DATA RECORDS
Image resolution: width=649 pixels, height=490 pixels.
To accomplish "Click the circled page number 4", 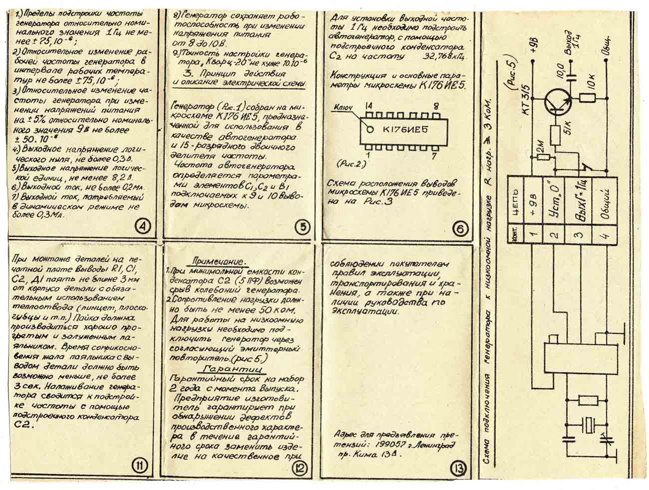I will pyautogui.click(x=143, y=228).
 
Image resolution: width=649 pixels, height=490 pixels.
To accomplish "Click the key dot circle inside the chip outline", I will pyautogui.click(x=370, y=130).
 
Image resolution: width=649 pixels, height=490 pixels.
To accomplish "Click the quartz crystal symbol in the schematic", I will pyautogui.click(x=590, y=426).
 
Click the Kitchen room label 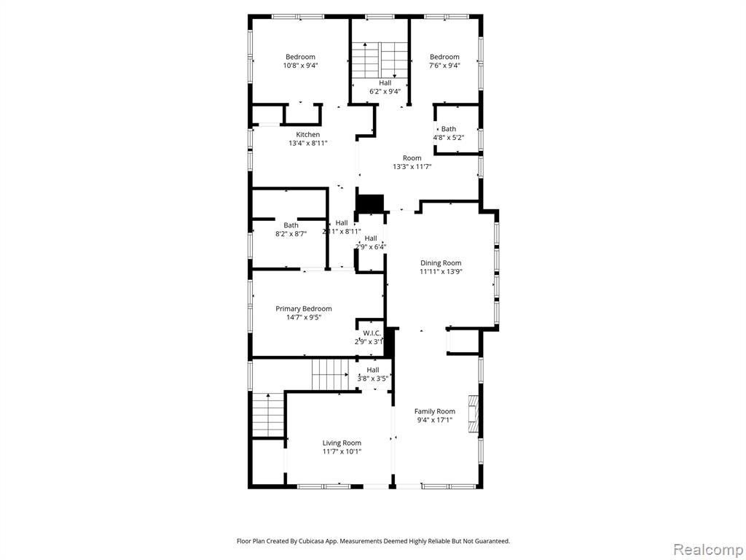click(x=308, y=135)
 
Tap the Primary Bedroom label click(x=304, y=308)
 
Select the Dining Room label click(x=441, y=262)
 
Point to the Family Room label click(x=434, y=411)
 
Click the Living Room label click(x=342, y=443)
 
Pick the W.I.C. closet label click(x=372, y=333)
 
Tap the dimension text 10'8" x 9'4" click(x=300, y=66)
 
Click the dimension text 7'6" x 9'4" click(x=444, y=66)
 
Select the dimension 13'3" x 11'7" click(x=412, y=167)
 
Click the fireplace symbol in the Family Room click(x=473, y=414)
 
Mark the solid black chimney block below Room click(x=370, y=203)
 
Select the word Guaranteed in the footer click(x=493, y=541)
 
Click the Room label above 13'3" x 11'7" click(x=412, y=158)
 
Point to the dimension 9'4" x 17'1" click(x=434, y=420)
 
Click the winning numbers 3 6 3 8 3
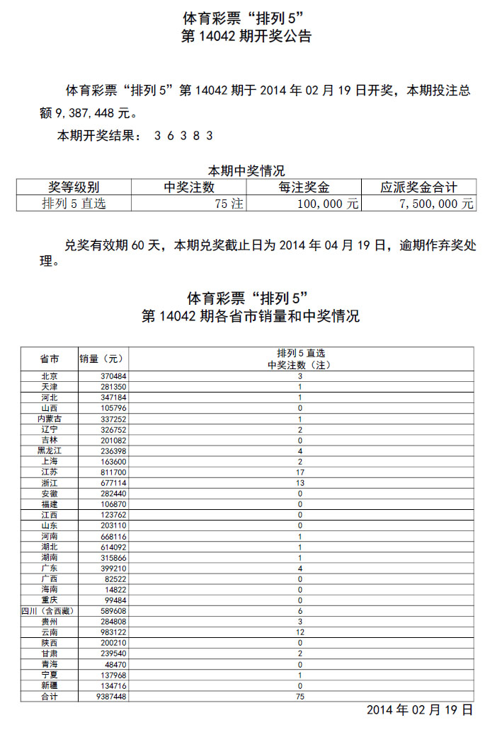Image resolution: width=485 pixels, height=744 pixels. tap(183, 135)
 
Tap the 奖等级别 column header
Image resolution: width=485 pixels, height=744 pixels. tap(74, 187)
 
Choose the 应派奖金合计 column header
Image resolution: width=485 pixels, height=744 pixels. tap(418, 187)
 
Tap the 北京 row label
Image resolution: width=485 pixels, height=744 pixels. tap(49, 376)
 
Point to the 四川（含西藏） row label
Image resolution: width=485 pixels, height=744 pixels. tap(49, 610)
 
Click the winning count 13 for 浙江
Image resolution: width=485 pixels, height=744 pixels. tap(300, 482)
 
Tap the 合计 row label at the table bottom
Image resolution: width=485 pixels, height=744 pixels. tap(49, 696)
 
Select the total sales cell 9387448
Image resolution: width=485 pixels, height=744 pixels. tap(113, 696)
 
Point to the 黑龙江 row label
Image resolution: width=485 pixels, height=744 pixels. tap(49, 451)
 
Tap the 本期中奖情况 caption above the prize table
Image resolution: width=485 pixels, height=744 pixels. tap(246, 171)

WHAT YOU NEED TO DO
Pull out each row above that contains the word "dimension", and copy every one of them in full.

CORRECT RESULT
Tap the dimension text 10'8" x 9'4" click(x=300, y=66)
Click the dimension text 7'6" x 9'4" click(x=444, y=66)
Select the dimension 13'3" x 11'7" click(x=412, y=167)
Point to the dimension 9'4" x 17'1" click(x=434, y=420)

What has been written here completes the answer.